◆ FRAGMENTO
____

Retomando el camino volvimos a bajar por la carretera de las Águilas (tercera vez ya). Nuestro destino era Gjendesheim y nos separaban 200 kilómetros.
Pasado Geiranger la carretera asciende nuevamente entre serpenteos y constantes miradores espectaculares. Nosotros paramos en un mirador que está frente el hotel Utsikten, el mirador es pequeñito pero al no parar los autobuses de turistas no está masificado y para colmo tiene un unos prismáticos de doscientos aumentos que funciona sin tener que echar moneda, imaginaos el rato que pasamos mirando con ellos, se veían incluso los camarotes de los crucero que estaban en el fiordo. Aproveche mientras para hacer un timelapse y continuamos camino.
El camino sigue subiendo hasta una zona que se encontraba muy nevada y con lagos, un poco más adelante decidimos parar para comer algo en el lago Breiddalsvatnet, hacia sol pero el viento creaba un sensación de frío importante. A partir de aquí el paisaje cambió totalmente, paso a ser un paisaje menos abrupto, con bosque que recordaba a las películas de Alaska, carteles recordando "Peligro alces" y lindando la carretera constantemente con el río Otta.
Poco antes de Lom paramos en una zona con baños naturales en el río Otta donde se podía ver la catarata de Donfoss a la que se accede desde un camping, si no fuera porque el agua está helada el baño sería genial, aun así había gente bañándose. Después de esta parada atravesamos el pueblo de Lom con su iglesia, La iglesia no me la esperaba tan bonita así que la parada es inevitable.

Siguiendo el camino el paisaje continuaba haciéndose más boscoso. Cogido el desvío hacia Jotunheimen nos encontramos con un área de descanso a orillas del lago Lemonsjoen genial, tenía camas elásticas para hacer uso y disfrute quien quisiera, son las que aparecen en la parte final del vídeo. Después de un rato saltando en las colchonetas llegaron dos niñas pequeñas y para no abusar les dejamos las colchonetas para ellas.
Poco antes de las seis llegamos a la ruta que teníamos pensado hacer en Hulderstigen.

____

◆ ENTRADAS EXTRAÍDAS
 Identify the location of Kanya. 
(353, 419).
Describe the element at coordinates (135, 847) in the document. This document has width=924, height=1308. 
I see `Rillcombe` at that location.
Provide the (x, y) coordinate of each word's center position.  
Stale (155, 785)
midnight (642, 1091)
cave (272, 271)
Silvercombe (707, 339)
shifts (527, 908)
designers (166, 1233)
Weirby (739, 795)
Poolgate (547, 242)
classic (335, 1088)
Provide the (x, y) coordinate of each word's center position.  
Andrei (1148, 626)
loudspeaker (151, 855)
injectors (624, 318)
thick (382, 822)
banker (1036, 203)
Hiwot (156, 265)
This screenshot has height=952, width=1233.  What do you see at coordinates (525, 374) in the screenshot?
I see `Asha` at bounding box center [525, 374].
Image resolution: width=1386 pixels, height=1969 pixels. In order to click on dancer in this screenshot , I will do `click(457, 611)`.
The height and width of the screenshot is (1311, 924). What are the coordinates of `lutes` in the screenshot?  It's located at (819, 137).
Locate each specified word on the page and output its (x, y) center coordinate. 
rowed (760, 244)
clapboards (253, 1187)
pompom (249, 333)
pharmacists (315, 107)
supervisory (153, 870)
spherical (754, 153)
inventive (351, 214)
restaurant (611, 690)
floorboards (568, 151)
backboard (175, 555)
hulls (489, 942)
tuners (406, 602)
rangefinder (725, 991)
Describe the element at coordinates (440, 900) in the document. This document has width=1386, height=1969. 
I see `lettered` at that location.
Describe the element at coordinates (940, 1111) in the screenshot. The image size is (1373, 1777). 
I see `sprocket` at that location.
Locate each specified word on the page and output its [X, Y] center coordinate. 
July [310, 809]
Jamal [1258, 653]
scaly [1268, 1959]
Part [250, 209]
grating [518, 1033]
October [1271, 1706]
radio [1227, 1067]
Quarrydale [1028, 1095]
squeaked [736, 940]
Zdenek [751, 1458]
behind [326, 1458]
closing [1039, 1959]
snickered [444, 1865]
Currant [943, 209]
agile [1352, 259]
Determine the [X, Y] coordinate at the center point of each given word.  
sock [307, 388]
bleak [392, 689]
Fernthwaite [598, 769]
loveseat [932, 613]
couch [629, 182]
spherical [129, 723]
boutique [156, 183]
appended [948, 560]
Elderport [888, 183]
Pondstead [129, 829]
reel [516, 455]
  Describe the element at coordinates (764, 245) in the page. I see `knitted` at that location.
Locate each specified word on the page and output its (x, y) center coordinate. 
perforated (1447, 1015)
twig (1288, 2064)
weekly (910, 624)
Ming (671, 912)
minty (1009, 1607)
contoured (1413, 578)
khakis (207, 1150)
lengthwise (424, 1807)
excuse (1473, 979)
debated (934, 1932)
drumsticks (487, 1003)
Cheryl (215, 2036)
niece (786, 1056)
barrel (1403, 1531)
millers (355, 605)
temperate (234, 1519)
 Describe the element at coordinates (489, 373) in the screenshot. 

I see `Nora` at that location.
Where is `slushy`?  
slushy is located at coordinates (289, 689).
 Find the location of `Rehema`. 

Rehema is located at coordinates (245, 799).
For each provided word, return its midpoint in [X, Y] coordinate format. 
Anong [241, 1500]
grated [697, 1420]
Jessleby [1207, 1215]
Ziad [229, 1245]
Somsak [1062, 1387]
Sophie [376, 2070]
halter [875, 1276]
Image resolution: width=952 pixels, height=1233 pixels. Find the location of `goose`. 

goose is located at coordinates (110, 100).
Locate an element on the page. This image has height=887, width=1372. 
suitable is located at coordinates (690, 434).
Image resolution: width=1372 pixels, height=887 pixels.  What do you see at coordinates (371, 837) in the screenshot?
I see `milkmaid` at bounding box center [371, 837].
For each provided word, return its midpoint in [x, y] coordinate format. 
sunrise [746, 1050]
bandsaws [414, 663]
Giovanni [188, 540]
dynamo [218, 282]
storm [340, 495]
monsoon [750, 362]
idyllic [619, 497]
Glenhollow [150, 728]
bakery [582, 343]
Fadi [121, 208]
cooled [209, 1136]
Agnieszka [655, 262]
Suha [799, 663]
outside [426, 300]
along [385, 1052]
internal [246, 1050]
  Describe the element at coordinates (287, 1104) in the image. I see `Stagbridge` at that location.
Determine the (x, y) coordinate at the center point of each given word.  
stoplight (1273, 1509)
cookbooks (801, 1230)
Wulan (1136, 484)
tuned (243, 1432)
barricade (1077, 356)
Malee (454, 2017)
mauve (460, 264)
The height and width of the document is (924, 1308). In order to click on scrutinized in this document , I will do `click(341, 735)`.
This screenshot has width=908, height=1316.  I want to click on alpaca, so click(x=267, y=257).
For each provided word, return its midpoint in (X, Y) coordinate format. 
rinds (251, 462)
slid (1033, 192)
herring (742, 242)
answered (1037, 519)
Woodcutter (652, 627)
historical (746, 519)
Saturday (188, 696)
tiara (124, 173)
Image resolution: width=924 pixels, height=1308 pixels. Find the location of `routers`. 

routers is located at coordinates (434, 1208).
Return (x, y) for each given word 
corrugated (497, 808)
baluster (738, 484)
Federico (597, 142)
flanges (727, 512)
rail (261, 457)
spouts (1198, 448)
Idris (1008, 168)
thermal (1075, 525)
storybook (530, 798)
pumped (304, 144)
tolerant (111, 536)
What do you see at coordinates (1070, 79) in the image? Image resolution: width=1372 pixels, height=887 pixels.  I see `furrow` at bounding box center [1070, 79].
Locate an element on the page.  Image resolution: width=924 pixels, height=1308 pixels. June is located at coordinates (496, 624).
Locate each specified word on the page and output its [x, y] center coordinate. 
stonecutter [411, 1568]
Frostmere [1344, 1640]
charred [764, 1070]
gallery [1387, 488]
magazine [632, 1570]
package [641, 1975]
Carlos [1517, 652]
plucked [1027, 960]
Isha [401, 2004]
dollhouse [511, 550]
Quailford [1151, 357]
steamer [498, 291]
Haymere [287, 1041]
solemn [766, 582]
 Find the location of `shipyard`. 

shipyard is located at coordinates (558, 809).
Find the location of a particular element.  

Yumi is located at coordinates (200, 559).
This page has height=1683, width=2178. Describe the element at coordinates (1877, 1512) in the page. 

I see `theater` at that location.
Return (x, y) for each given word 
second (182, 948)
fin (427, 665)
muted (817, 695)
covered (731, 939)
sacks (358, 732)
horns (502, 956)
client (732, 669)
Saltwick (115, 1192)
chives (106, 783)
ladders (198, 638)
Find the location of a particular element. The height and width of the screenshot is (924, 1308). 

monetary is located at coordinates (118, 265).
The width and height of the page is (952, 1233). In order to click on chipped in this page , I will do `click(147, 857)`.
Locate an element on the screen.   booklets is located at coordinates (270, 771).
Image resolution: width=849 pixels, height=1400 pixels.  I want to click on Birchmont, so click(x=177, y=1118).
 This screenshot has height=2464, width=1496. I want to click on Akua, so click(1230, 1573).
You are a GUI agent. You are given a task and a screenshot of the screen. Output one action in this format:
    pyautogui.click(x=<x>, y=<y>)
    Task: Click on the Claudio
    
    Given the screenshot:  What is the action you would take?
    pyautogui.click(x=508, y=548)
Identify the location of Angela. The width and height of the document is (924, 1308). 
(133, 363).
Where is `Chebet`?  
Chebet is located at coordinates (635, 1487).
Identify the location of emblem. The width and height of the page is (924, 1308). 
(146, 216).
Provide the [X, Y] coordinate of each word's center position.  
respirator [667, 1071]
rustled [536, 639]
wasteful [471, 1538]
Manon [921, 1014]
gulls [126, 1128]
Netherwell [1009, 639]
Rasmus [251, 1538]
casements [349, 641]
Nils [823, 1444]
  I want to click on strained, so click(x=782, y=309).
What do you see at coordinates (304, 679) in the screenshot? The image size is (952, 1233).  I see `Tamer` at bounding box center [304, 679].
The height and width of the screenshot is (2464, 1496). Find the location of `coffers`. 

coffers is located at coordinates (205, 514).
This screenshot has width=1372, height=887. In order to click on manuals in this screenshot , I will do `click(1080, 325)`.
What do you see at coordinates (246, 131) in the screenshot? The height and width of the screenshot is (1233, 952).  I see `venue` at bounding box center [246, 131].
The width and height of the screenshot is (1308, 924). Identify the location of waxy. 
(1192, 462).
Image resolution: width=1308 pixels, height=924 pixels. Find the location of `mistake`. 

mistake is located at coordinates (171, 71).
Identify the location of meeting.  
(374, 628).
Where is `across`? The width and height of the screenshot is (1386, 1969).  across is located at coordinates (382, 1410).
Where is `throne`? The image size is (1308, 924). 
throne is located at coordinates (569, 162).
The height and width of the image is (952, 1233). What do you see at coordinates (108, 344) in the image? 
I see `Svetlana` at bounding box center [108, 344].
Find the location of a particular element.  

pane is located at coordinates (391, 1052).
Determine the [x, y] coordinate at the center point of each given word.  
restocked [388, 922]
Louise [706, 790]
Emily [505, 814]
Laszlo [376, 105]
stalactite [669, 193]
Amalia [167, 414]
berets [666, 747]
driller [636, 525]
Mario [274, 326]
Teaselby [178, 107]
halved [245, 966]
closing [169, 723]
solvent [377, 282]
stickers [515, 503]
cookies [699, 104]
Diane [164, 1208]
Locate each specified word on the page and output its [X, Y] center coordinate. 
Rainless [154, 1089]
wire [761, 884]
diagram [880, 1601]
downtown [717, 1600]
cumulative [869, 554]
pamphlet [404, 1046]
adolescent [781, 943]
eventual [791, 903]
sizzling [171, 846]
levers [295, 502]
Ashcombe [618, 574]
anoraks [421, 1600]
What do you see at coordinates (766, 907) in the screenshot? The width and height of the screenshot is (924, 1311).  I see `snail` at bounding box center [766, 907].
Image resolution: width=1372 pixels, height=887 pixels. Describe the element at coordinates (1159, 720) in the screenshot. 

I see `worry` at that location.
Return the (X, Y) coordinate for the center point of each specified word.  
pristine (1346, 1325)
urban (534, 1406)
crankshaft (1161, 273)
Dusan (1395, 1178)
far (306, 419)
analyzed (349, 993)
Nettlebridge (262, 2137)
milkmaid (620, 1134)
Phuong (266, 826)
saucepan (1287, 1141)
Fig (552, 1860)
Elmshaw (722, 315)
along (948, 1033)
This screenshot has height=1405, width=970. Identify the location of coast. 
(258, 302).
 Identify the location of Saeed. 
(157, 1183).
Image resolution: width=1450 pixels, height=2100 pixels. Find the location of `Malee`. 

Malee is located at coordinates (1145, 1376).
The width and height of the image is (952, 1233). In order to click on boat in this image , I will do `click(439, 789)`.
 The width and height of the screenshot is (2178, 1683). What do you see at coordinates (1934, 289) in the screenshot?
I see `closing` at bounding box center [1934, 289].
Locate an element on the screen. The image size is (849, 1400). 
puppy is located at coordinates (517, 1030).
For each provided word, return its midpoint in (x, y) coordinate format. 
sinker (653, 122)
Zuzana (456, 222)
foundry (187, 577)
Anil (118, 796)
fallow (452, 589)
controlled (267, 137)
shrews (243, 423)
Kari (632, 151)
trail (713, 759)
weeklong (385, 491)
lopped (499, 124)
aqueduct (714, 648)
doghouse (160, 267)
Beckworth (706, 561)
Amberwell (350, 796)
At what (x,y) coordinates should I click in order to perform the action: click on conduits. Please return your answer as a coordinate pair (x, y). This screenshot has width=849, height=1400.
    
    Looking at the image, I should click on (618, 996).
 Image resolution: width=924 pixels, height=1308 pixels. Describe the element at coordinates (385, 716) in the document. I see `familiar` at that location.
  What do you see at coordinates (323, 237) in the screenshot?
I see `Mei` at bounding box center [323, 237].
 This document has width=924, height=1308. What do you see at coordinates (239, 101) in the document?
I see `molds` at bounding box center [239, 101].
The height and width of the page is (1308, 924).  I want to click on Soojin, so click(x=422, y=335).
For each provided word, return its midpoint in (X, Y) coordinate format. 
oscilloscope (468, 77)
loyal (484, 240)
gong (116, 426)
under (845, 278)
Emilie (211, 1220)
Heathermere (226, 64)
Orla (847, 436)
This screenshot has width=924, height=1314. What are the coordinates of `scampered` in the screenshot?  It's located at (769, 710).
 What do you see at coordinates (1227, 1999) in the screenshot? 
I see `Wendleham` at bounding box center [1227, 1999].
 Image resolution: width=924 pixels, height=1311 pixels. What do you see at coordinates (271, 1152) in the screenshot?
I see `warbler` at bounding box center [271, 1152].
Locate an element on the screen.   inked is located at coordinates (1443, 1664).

____

◆ TAREA A
Enumera todos los lagos, ríos y cataratas que el fragmento menciona por su nombre.
◆ TAREA B
Según el fragmento, ¿por qué el mirador frente al hotel Utsikten no estaba masificado?
Las entradas son material aparte y no tienen relación con el fragmento.

◆ RESPUESTA ESPERADA A
Lago Breiddalsvatnet, río Otta, catarata de Donfoss y lago Lemonsjoen.

◆ RESPUESTA ESPERADA B
Porque allí no paran los autobuses de turistas, así que, aunque es pequeñito, no se llena de gente.